Thanks very much Iso. That is a great help. I will have more questions once I've gone through that in more detail, but just wanted to drop you a courtesy thank you.

## 1. What is the difference between a sidereal day and a solar day?

A sidereal day is the time it takes for a planet to rotate once on its axis, with respect to the stars. This is approximately 23 hours and 56 minutes. On the other hand, a solar day is the time it takes for a planet to rotate once on its axis, with respect to the Sun. This is approximately 24 hours.

## 2. How is a year's length measured in astronomy?

A year's length is measured by the time it takes for a planet to orbit around its star. This is called the orbital period and it varies depending on the distance of the planet from its star. For example, Earth's orbital period around the Sun is approximately 365.25 days.

## 3. Why is a leap year necessary in our calendar?

A leap year is necessary to keep our calendar aligned with the Earth's orbital period around the Sun. Since Earth's orbital period is not exactly 365 days, adding an extra day every four years helps to keep our calendar in sync with the seasons.

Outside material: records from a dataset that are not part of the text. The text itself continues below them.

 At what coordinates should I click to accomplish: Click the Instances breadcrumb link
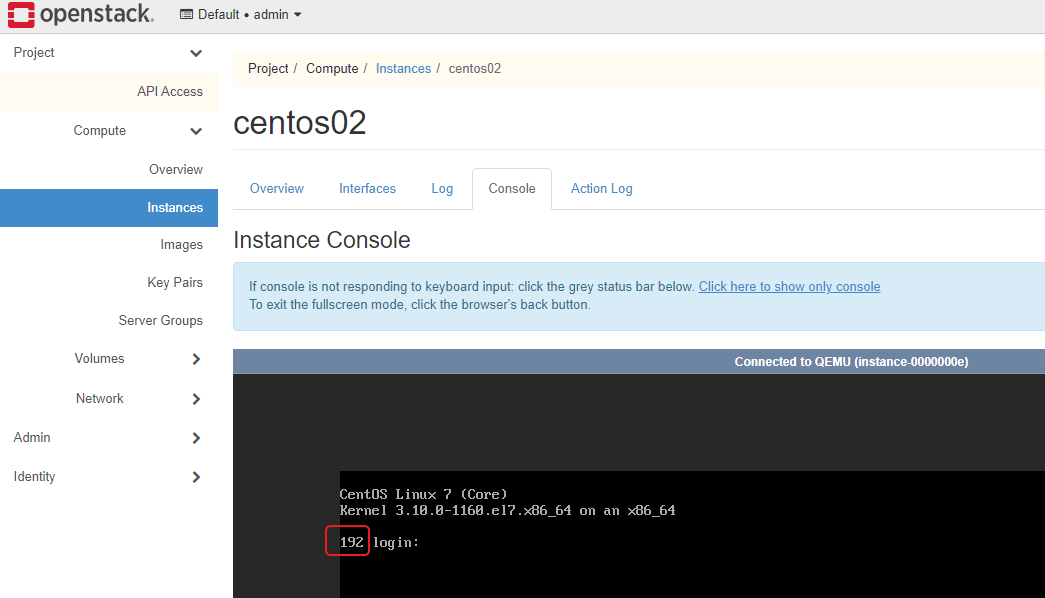point(403,69)
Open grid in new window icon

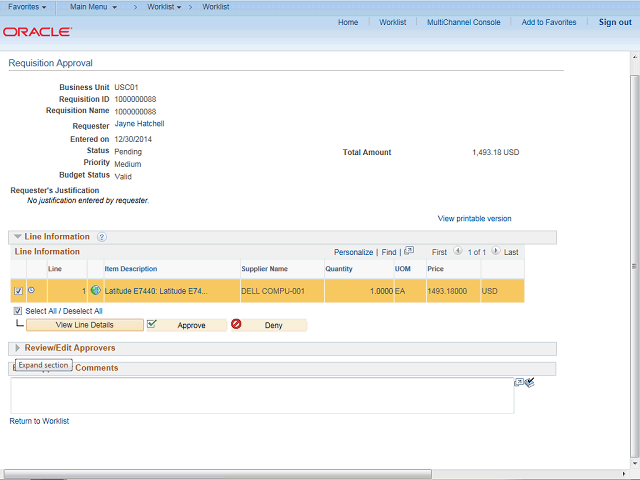pyautogui.click(x=409, y=252)
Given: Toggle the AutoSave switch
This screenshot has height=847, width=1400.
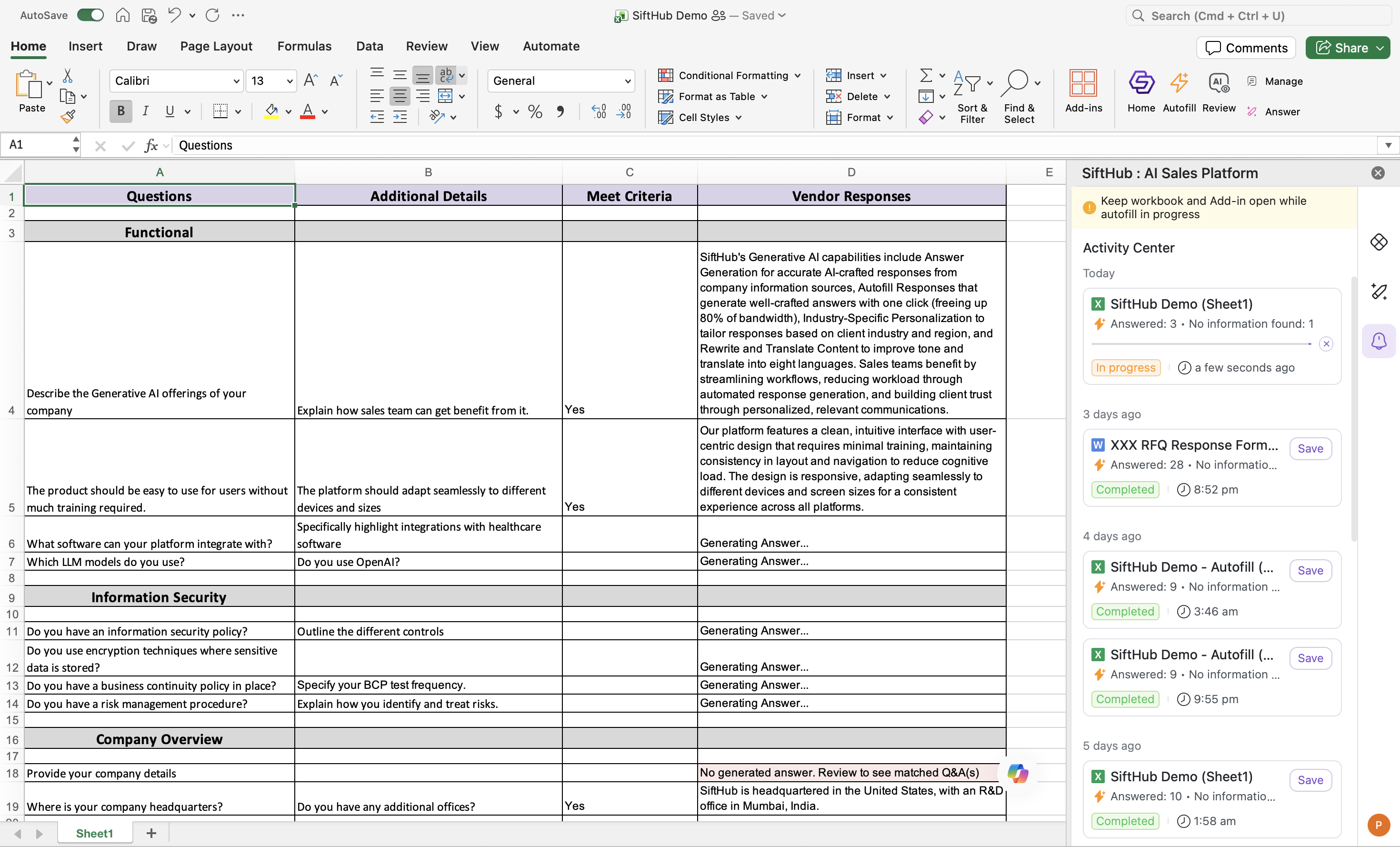Looking at the screenshot, I should coord(90,15).
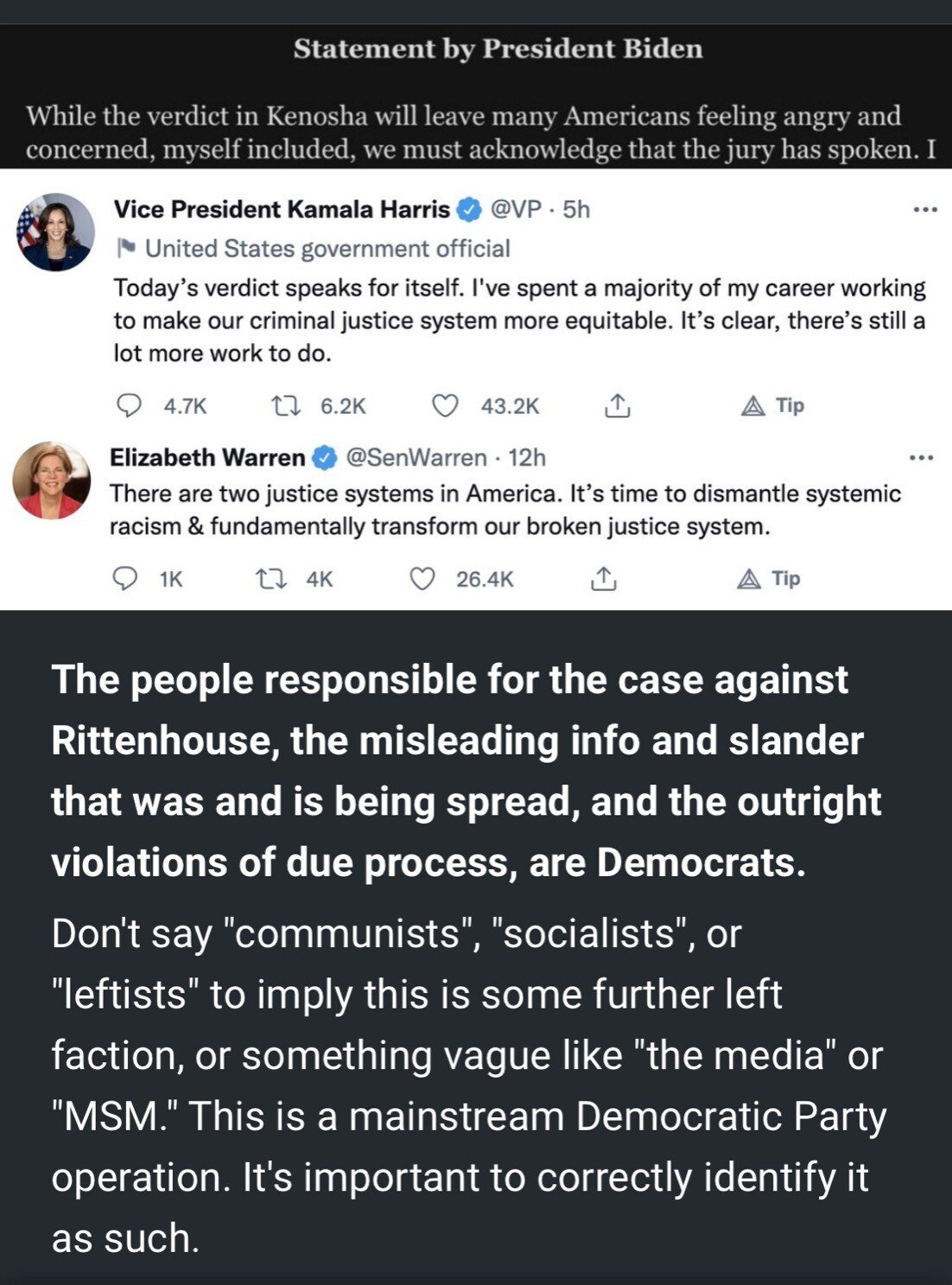Open the @SenWarren profile picture
The image size is (952, 1285).
coord(52,480)
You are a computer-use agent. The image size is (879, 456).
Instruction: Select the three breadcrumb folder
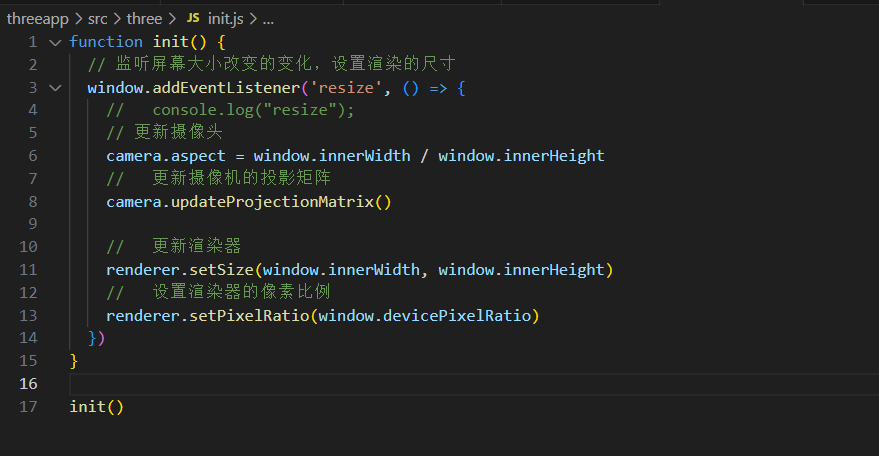click(144, 19)
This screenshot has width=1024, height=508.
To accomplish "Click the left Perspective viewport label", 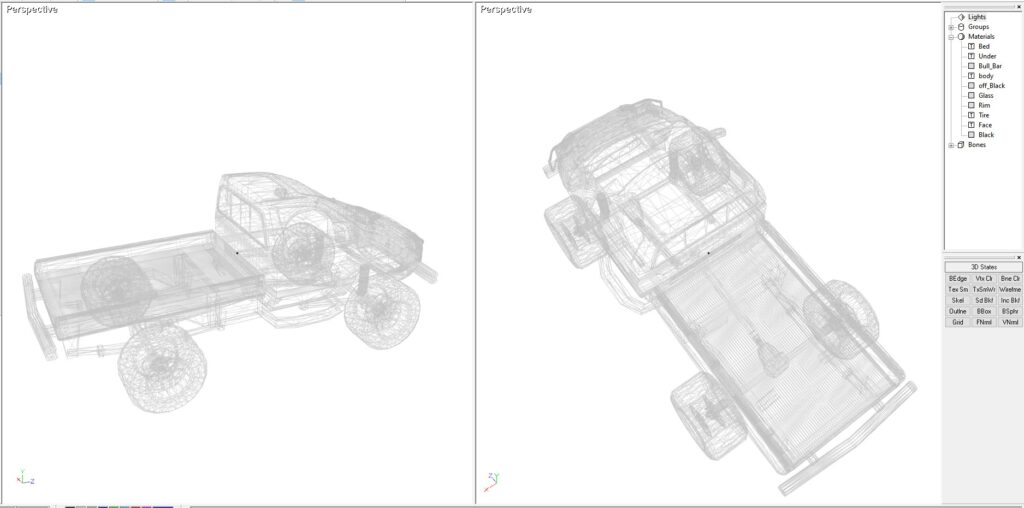I will coord(31,10).
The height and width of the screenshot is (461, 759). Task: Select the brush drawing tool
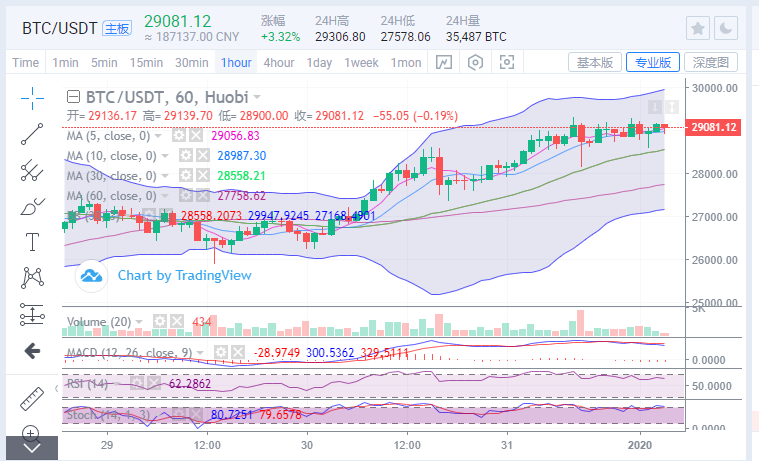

## 4. Can a planet have more than one moon?

Yes, a planet can have more than one moon. For example, Jupiter has 79 known moons, while Earth has only one. The number of moons a planet has depends on factors such as the planet's size and distance from its star.

## 5. How do scientists measure the length of a day on other planets?

Scientists use a variety of methods to measure the length of a day on other planets. One method is by using spacecrafts equipped with instruments that can track the planet's rotation. Another method is by observing the planet's surface features, such as volcanoes or mountains, and measuring the time it takes for them to rotate into view. Additionally, scientists can also use radio waves to measure the rotational period of a planet.